_Directive 1_:
According to the speech synthesizer claim, what kind of speech are the stored speech parameters derived from?

_Source passage_:
+++

4. A text-to-speech synthesizer comprising:
analyzer means for decomposing a sequence of input characters into phoneme components and classifying the decomposed phoneme components as a first group of phoneme components if each phoneme component is to be synthesized by a speech parameter and classifying said phoneme components as a second group of phoneme components if each phoneme component is to be synthesized by a formant rule;
first memory means for storing speech parameters derived from natural human speech, said speech parameters corresponding to the phoneme components of said first group and being retrievable from said first memory means in response to each of the phoneme components of the first group;
second memory means for storing formant rules for generating formant transition patterns, said formant rules corresponding to the phoneme components of said second group and being retrievable from said second memory means in response to each of the phoneme components of the second group;
means for retrieving a speech parameter from said first memory means in response to one of the phoneme components of the first group;
means for retrieving a formant rule from said second memory means in response to one of said phoneme components of the second group and deriving a formant transition pattern from the retrieved formant rule;
parameter converter means for converting a formant of said derived formant transition pattern into a corresponding speech parameter; and
speech synthesizer means for synthesizing a human speech utterance from the speech parameter retrieved from said first memory means and synthesizing a human speech utterance from the speech parameter converted by said parameter converter means,
wherein said speech parameters in said first memory means are represented by auto-regressive (AR) parameters and auto-negressive moving average (ARMA) parameters, and said formant rules in said second memory means being further capable of generating antiformant transition patterns, each of said formants and said antiformants being represented by frequency and bandwidth values, wherein said parameter converter means comprises:
means for converting the frequency value of said formant into a value equal to C=cos(2πF/fs), where F is said frequency value and fs represents a sampling frequency, and converting the bandwidth value of said formant into a value equal to R=exp(-πB/fs), where B is the bandwidth value;
means for generating a first signal representative of a value 2CR and a second signal representative of a value R2 ;
unit impulse generator means for generating a unit impulse; and
a series of second-order transversal filters connected in series from said unit impulse generator to said speech synthesizer means, each of said second-order transversal filters including a tapped delay line, first and second tap-weight multipliers connected respectively to successive taps of said tapped delay line, and an adder for summing the outputs of said multipliers with said unit impulse, said first and second multipliers multiplying signals at said successive taps with said first and second signals, respectively.

+++

_Material supplied_:
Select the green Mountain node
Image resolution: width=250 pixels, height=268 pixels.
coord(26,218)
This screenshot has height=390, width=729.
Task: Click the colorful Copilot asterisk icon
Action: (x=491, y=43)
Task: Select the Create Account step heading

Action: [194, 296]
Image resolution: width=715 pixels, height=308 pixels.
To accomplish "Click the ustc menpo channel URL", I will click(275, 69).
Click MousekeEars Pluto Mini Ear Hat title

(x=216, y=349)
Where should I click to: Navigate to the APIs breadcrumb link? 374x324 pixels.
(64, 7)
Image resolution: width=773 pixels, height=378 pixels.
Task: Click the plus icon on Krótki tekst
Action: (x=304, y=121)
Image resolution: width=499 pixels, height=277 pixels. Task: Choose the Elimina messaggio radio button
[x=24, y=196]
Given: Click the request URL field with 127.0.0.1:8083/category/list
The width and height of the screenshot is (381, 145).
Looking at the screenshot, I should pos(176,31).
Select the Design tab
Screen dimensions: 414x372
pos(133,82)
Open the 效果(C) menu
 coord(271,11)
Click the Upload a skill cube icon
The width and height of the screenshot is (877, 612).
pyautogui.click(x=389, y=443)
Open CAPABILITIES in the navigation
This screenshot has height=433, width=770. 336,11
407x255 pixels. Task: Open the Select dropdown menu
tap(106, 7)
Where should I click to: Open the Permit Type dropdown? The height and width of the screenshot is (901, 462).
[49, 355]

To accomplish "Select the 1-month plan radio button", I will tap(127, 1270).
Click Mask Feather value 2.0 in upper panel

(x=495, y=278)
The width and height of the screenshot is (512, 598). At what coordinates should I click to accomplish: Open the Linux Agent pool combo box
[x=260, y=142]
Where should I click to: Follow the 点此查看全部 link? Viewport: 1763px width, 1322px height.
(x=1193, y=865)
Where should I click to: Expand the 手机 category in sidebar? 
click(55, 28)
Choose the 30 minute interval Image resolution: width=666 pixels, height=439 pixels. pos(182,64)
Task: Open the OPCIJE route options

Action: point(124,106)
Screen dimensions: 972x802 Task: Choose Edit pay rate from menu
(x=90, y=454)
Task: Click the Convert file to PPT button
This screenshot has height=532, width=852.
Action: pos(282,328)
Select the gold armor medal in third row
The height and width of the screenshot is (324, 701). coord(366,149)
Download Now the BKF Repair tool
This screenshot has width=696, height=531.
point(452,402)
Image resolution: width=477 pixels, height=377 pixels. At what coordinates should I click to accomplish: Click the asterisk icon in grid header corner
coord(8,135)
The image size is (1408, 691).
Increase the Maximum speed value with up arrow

+++

_Directive 2_:
Write out the rows from the line with "Open the 效果(C) menu" to the line with "(x=495, y=278)" as a numbered list, leaving out blank lines.

_Task response 1_:
Natural human speech.

_Task response 2_:
1. Open the 效果(C) menu
2.  coord(271,11)
3. Click the Upload a skill cube icon
4. The width and height of the screenshot is (877, 612).
5. pyautogui.click(x=389, y=443)
6. Open CAPABILITIES in the navigation
7. This screenshot has height=433, width=770. 336,11
8. 407x255 pixels. Task: Open the Select dropdown menu
9. tap(106, 7)
10. Where should I click to: Open the Permit Type dropdown? The height and width of the screenshot is (901, 462).
11. [49, 355]
12. To accomplish "Select the 1-month plan radio button", I will tap(127, 1270).
13. Click Mask Feather value 2.0 in upper panel
14. (x=495, y=278)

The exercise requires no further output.